20 settembre – 20
ottobre.
Il primo mese è sempre il più speciale. Come un neonato, assorbo in ogni istante le sensazioni ed informazioni del nuovo che mi circonda. La densa sostanza di questo primo intero ciclo lunare nicaraguense rappresenta la sintesi delle emozioni che provo durante il giorno e delle riflessioni che sorgono spontanee poco prima di chiudere gli occhi.
Un attimo dopo, la mia mente si
riempie delle immagini dell'area rurale Abangasca attorno a León,
quella in cui sto passando le giornate da ormai due settimane:
Campi vicini alla città
ma talvolta irraggiungibili, dipendendo dalla condizione climatiche e
dalle strade.
Campi rigogliosi, almeno
fino a febbraio, quando il verde verrà sostituito dal giallo savana.

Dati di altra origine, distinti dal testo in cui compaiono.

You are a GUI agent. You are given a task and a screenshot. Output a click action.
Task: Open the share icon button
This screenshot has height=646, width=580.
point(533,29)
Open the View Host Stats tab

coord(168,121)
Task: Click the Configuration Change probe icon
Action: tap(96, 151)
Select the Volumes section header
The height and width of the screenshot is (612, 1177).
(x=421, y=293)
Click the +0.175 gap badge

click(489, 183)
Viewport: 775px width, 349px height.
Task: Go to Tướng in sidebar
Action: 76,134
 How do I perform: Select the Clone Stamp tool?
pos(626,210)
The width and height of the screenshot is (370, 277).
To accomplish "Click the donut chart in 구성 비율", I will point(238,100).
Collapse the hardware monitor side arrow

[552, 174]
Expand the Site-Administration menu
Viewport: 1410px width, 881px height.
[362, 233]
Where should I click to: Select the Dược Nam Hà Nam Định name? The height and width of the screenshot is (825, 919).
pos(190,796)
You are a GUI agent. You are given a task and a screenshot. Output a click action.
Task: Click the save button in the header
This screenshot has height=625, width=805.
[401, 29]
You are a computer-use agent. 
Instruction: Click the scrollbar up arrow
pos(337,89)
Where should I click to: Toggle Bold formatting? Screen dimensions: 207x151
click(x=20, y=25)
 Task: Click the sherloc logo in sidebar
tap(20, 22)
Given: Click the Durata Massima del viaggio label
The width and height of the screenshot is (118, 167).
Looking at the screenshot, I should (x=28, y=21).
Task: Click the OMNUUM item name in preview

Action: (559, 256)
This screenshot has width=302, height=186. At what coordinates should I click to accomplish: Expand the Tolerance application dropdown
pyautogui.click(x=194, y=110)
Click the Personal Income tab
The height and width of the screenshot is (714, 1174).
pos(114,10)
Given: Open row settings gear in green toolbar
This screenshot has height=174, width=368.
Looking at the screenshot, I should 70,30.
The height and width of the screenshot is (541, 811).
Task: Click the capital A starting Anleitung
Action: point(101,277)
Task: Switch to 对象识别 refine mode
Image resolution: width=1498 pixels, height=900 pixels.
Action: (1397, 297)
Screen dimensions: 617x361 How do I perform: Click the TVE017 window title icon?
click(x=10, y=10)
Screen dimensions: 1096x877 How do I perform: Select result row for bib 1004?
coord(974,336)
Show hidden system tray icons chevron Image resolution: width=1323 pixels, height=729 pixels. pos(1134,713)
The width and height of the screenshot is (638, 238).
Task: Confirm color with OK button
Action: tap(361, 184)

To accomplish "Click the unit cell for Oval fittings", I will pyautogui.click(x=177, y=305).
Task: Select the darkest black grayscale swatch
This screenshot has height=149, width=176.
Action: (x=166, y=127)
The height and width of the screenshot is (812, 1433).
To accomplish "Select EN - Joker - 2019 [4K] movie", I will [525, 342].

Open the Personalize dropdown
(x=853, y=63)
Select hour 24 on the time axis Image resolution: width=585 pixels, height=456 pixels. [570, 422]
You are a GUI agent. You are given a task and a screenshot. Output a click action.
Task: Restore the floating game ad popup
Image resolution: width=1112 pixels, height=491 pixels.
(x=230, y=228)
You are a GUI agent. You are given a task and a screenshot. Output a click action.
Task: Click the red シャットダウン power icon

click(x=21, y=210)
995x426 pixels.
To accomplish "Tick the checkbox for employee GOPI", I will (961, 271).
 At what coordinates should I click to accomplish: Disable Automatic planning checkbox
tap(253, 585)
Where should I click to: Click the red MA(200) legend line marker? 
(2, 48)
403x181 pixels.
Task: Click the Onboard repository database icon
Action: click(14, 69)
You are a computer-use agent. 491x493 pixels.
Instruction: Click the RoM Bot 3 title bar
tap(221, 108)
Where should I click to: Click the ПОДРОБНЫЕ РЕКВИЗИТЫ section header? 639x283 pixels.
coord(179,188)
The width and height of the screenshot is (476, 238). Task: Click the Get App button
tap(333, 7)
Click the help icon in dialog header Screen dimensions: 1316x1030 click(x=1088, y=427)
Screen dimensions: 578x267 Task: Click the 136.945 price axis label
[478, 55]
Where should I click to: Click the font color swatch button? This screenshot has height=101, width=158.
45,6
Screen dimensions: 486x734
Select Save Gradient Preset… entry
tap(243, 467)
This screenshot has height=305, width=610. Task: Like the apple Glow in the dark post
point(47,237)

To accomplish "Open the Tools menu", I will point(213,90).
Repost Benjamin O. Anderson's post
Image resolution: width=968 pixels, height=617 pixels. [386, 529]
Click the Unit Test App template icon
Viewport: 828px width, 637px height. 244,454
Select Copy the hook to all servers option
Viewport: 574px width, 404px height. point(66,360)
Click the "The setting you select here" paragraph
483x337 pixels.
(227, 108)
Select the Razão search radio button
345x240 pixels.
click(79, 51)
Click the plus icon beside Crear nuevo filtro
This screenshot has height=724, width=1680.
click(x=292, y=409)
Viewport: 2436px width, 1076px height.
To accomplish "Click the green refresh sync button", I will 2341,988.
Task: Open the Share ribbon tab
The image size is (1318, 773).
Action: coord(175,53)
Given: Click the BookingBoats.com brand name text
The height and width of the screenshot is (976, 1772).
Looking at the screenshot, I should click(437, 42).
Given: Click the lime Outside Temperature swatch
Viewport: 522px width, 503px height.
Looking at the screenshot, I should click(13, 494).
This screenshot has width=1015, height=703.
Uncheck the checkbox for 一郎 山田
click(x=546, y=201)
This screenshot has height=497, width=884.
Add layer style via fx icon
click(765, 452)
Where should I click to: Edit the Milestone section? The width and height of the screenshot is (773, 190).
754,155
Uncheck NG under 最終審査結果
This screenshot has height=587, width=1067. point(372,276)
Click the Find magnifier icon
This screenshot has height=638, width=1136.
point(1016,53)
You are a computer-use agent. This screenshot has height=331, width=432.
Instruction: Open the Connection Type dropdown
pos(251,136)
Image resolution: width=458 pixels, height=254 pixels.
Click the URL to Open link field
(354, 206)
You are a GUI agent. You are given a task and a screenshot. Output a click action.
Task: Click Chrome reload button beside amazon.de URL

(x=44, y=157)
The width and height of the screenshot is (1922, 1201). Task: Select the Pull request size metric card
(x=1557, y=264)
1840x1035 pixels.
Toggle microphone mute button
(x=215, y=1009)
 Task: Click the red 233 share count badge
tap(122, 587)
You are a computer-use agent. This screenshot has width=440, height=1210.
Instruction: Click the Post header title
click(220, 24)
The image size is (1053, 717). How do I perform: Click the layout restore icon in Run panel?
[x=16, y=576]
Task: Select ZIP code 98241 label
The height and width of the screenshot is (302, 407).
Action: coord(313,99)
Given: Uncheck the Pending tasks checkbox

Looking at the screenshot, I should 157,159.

Ridendo di gusto mi dicono che nei mesi torridi (gennaio-aprile) alle
vacche bisogna mettere gli occhiali con le lenti verdi, perché così pensano di ruminare della fresca erba.
Campi di mani', canna da
zucchero, mais, di proprietà di pochi grandi produttori. Campi
vissuti e lavorati da quegli stessi campesinos a
cui quelle terre spetterebbero di diritto. Campesinos
che, dondolando nelle amache appese ai pali portanti delle
loro case di lamiera, osservano le loro mogli soffiare sul fuoco che
cuocerà i fagioli ed il riso per quella sera, e per il giorno dopo.
E per quello dopo ancora.
Campi senza tempo. Mi
accorgo che posso stare ore a guardare attorno, a giocare a fare
le facce buffe con i bambini, a parlare di Sandino e Ruben Darío con i
padri e ancora non so di cosa con le madri, ad ascoltare i mille
suoni della foresta, aspettando che spiova. Nel frattempo, mi rendo
conto che qui non esistono secondi: solo i ticchettii della pioggia
sui tetti scandiscono il tempo.
Visito le comunità
rurali dove sono stati costruiti pozzi per l'estrazione d'acqua
potabile. Fino a pochi anni fa in questi stessi villaggi si
utilizzava l'acqua sporca, contaminata da quegli stessi Signori a cui i
campesinos vanno a chiedere un lavoro. Trascinandomi dietro
mille contraddizioni, vado a giro, facendo diagnosi. Mi soffermo,
chiacchierando con le persone. Mi arrabbio, quando noto gli effetti
dell'assistenzialismo della vecchia cooperazione e, per certi aspetti
più sottili, anche della nuova. Ma dopo attimi di sconforto nel
vedere che altre ong hanno costruito pozzi dove ce n'erano già, che
alcuni pozzi al primo danno vengono abbandonati a se' stessi e che
alcuni responsabili della manutenzione hanno le competenze per
ripararli ma non hanno i soldi per i pezzi di ricambio o per la
benzina, ecco, dopo questi attimi di sconforto, ritrovi la fiducia in
ciò che stai facendo, quando arrivi nelle comunità dove l'acqua
potabile è ancora un sogno. Allora il fatto che ci siano tante cose
da migliorare diventa uno stimolo in più.
Sebbene una parte di me,
anche quando torno in città, resti sempre a 10 km di distanza, mi
godo la casa, i fine settimana a giro per i vulcani Cerro Negro e
Mombacho, le spiagge di Poneloya, il turismo a Granada, la perla
dell'America centrale, l'enorme mercato artigianale di Masaya, le
sfilate per santi di cui non conoscevo nemmeno l'esistenza (vabbè,
son tanti), la vita notturna di León, il biliardo, la salsa, il rum,
e qui generalmente ci si ferma...per risvegliarsi con un gran mal di
testa.
Dos amigos al almuerzo - Foto di Puer et Senex 2012 |
Autumnal:
RispondiElimina« [...] En las pálidas tardes
Me cuenta un hada amiga
Las historias secretas
Llenas de poesía:
Lo que cantan los pájaros,
Lo que llevan las brisas,
Lo que vaga en las tinieblas,
Lo que sueñan las niñas.
Una vez sentí el ansia
De una sed infinita. [...] »
¡El gran, azul, Rubén Darío!
"[...]El viento
RispondiEliminaarrastraba rumores, ecos, risas,
murmullos misteriosos, aleteos,
músicas nunca oídas.
El hada entonces me llevó hasta el velo
que nos cubre las ansias infinitas,
la inspiración profunda,
y el alma de las liras.[...]"
Bellissima!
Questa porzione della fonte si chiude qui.